___ Reading passage ___
3. Create a Slurm job script to execute the Python code. Its main purpose is to define resources needed, configuring the NVIDIA container, and finally execute the Python script with Singularity. One can take this chance to write such a script in a way it can be used to launch different Python programs, with little effort. It will be shown how.

   The script assumes that you have defined end exported the following environment variables:

   • SINGULARITY_WORK_DIR - path to a folder that Singularity will map to your home folder in the container. Usually this folder is the work directory where you keep your project's files
   • MY_IMAGES - path to the directory containing the NVIDIA Tensorflow image

   Since sbatch will start a process with a clean environment by default (for the sake of reproducibility), exporting the aforementioned variables is not enough. You will need to set and export the SBATCH_EXPORT variable with a list of environment variables that you wish sbatch to pass on to the child process. So, being with the terminal in the work directory, you could do the following:

   Terminal 2. Setting environment variables.

   $ # MY_IMAGES was already set previously
   $ export MY_IMAGES
   $ export SINGULARITY_WORK_DIR=`pwd`
   $ export SBATCH_EXPORT=MY_IMAGES,SINGULARITY_WORK_DIR

4. Now it is time to take a look at the job script.

   Listing 2. Content of distributed_tf.sh.
___ Dataset excerpt ___
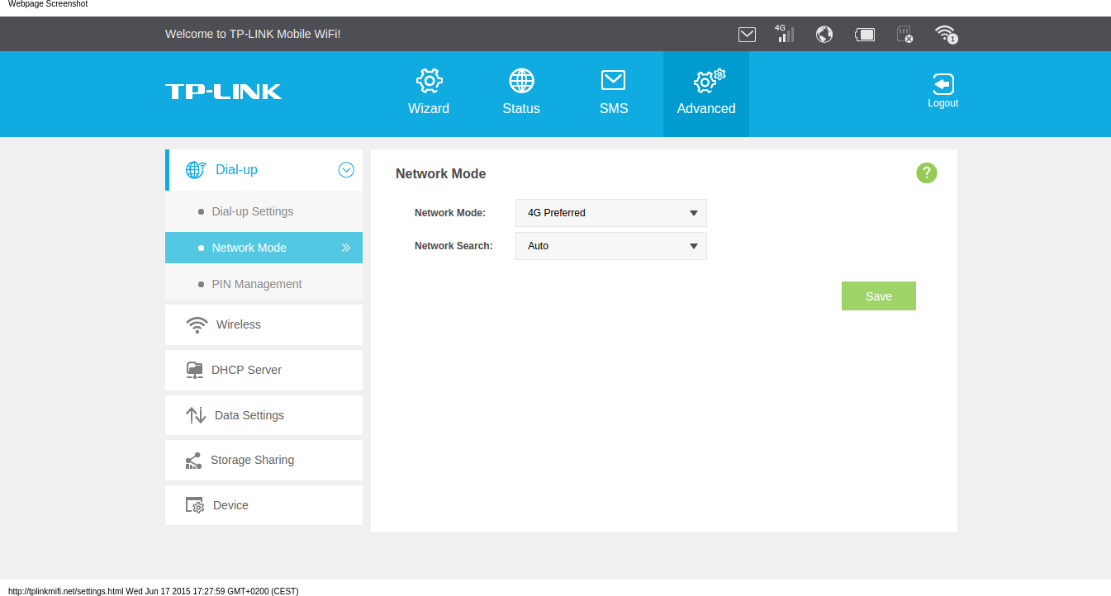Open the Network Search dropdown
The image size is (1111, 596).
pyautogui.click(x=610, y=246)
___
**Problems to solve:**
#1 Name every environment variable that the Slurm job script text mentions by name.
#2 Reproduce the part of the Slurm job script text that starts at the words "Since sbatch will" and ends after "Content of distributed_tf.sh.".
#3 According to the Slurm job script text, what kind of environment does sbatch start a process with by default?

**Outputs in order:**
#1 SINGULARITY_WORK_DIR, MY_IMAGES, SBATCH_EXPORT

#2
Since sbatch will start a process with a clean environment by default (for the sake of reproducibility), exporting the aforementioned variables is not enough. You will need to set and export the SBATCH_EXPORT variable with a list of environment variables that you wish sbatch to pass on to the child process. So, being with the terminal in the work directory, you could do the following:

   Terminal 2. Setting environment variables.

   $ # MY_IMAGES was already set previously
   $ export MY_IMAGES
   $ export SINGULARITY_WORK_DIR=`pwd`
   $ export SBATCH_EXPORT=MY_IMAGES,SINGULARITY_WORK_DIR

4. Now it is time to take a look at the job script.

   Listing 2. Content of distributed_tf.sh.

#3 A clean environment, for the sake of reproducibility.